Goal of the exercise: Retype exactly the lines of the listing below from the one with "Click the back navigation arrow" through the last, both included, and leave every picture out.

Source material:
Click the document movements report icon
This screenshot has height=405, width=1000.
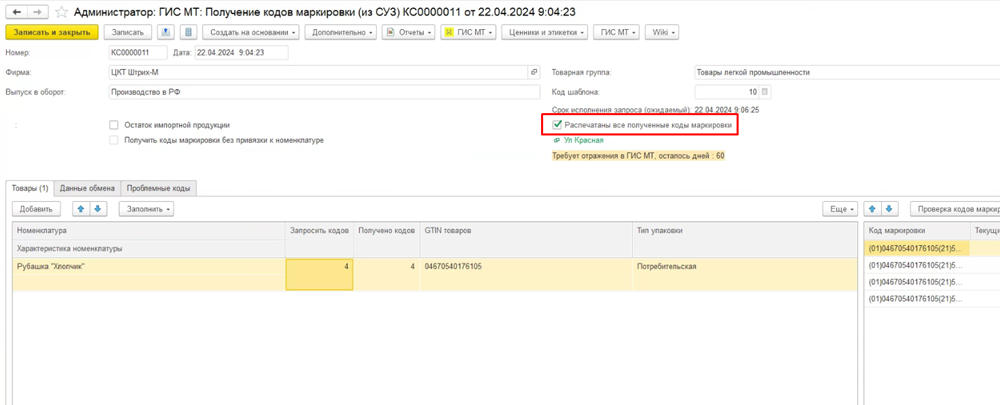[187, 32]

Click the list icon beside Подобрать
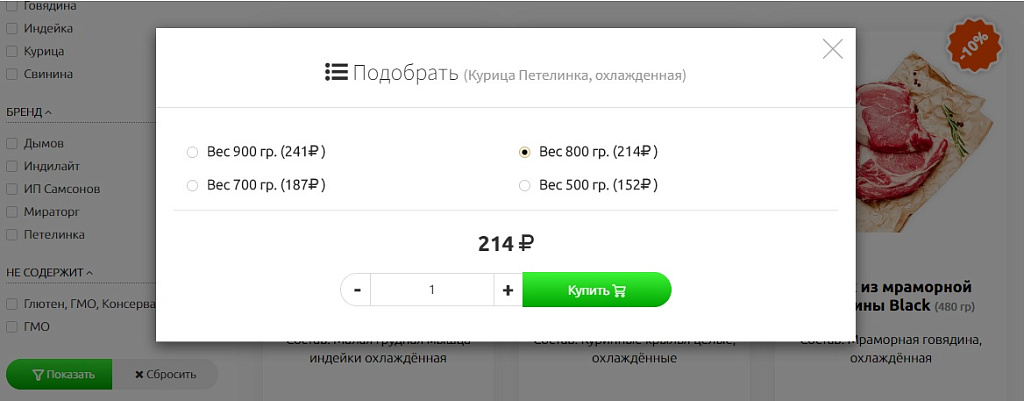click(x=335, y=72)
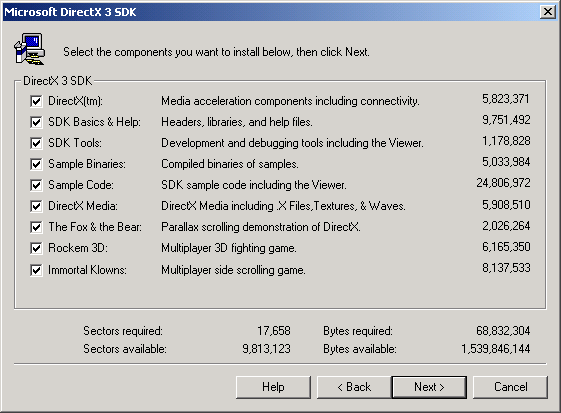Uncheck Sample Binaries component

point(36,164)
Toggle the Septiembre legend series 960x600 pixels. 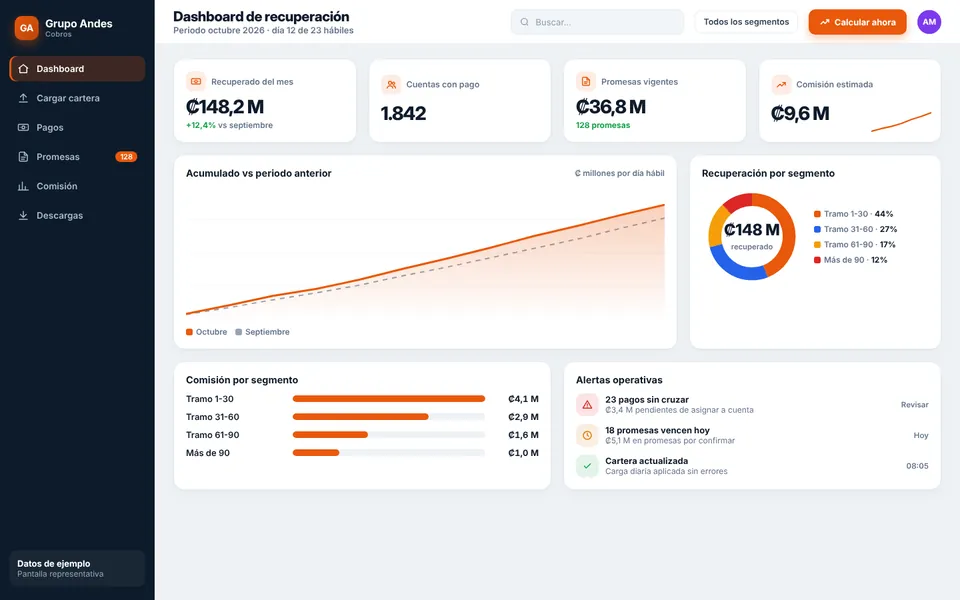263,332
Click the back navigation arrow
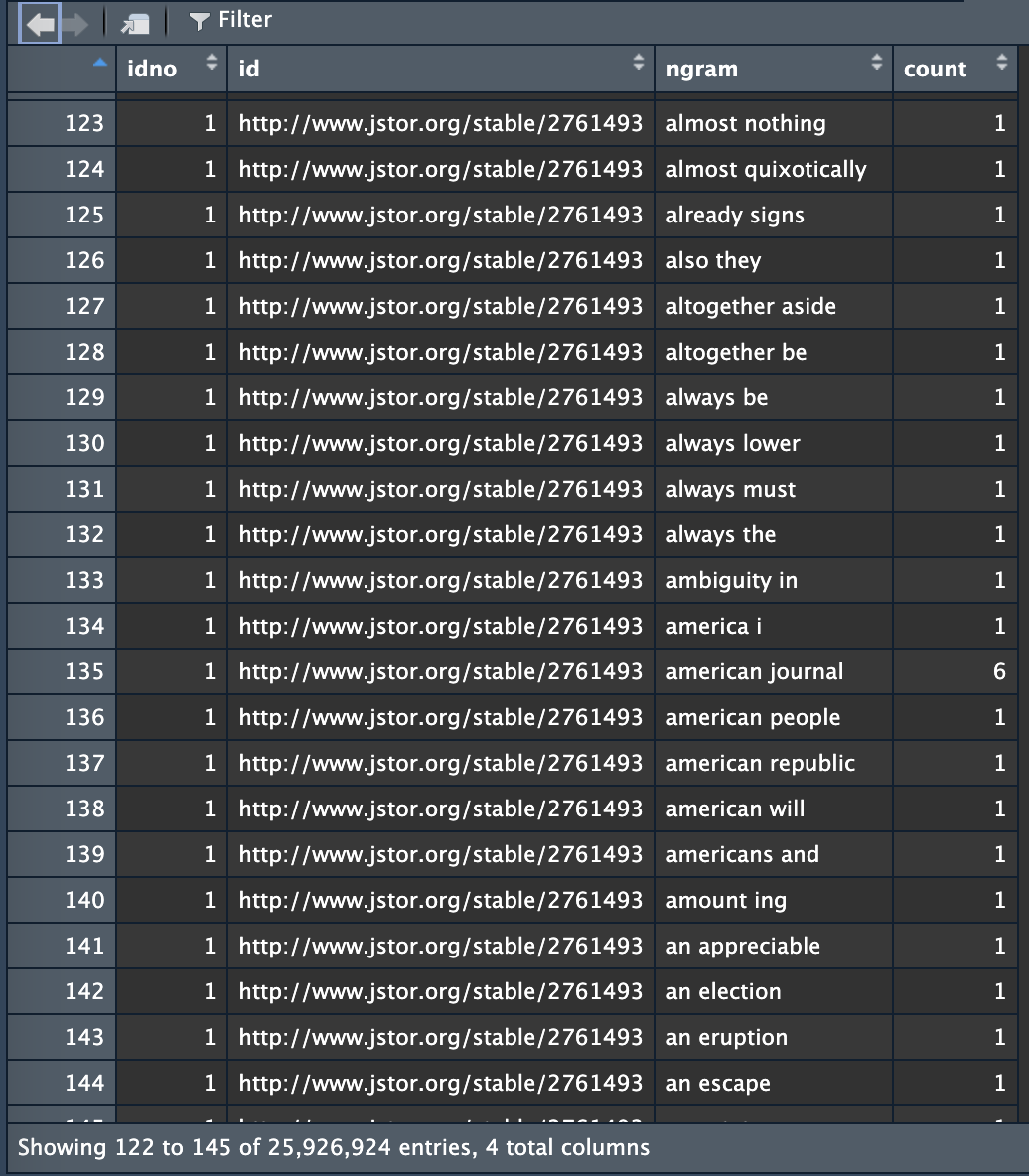The width and height of the screenshot is (1029, 1176). (41, 23)
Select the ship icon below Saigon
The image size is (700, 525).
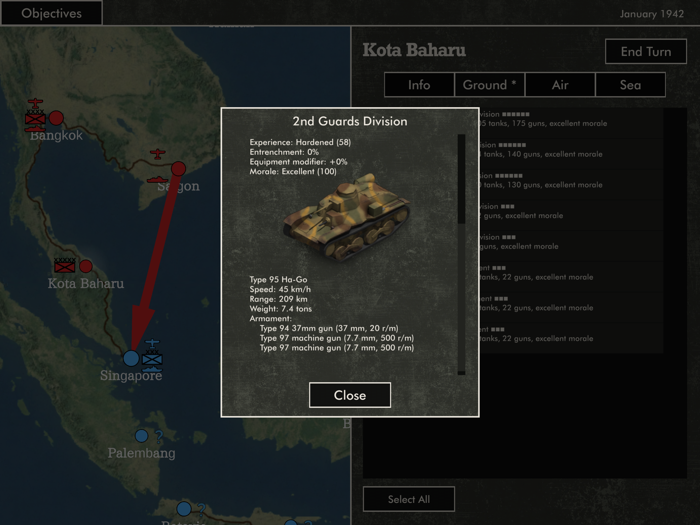157,179
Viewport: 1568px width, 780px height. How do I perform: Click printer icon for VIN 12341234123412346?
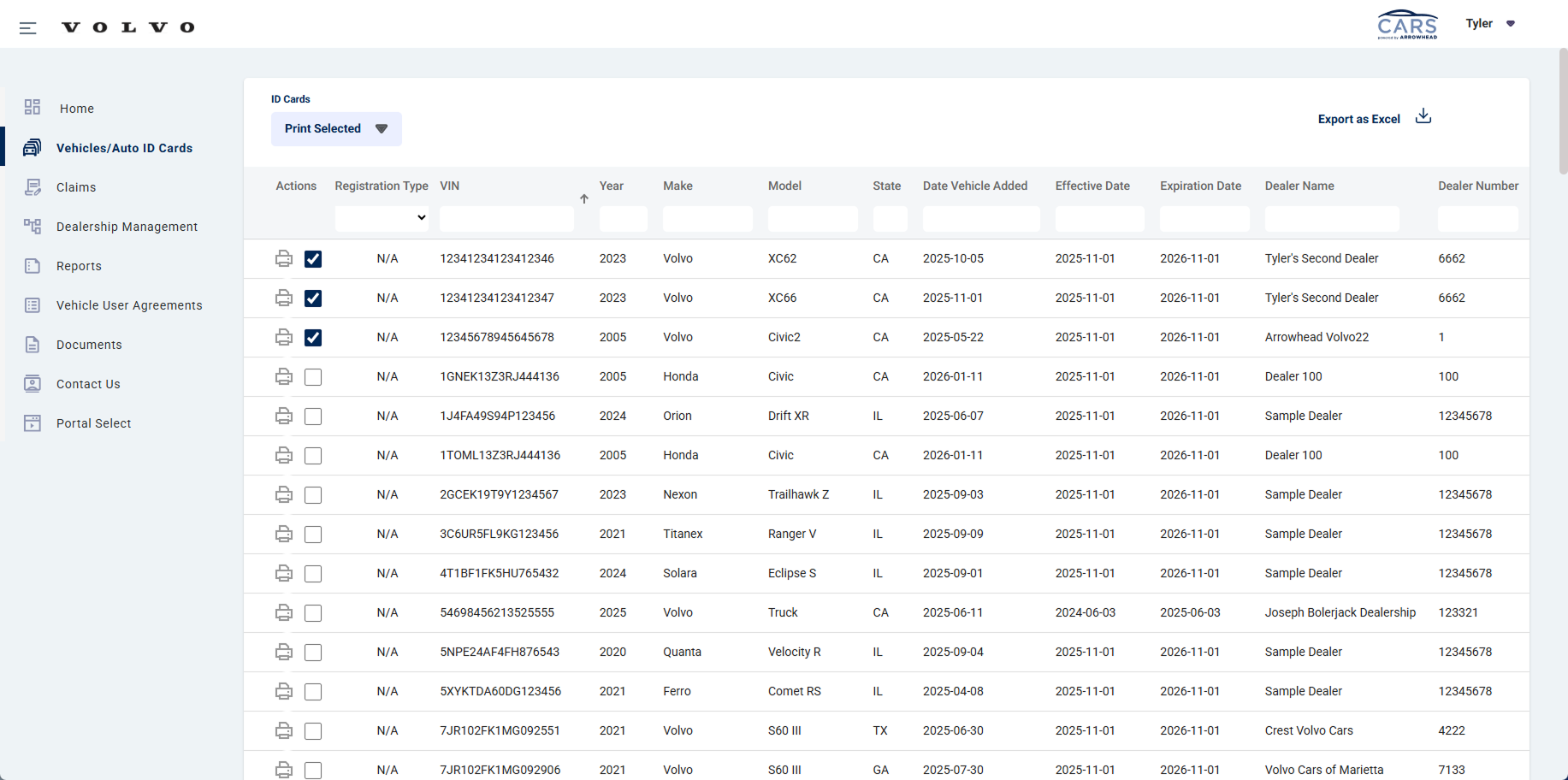pyautogui.click(x=284, y=258)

Solution for this exercise:
Click the back navigation arrow
The width and height of the screenshot is (1029, 1176). (41, 23)
Select the ship icon below Saigon
The image size is (700, 525).
157,179
Viewport: 1568px width, 780px height. How do I perform: Click printer icon for VIN 12341234123412346?
pyautogui.click(x=284, y=258)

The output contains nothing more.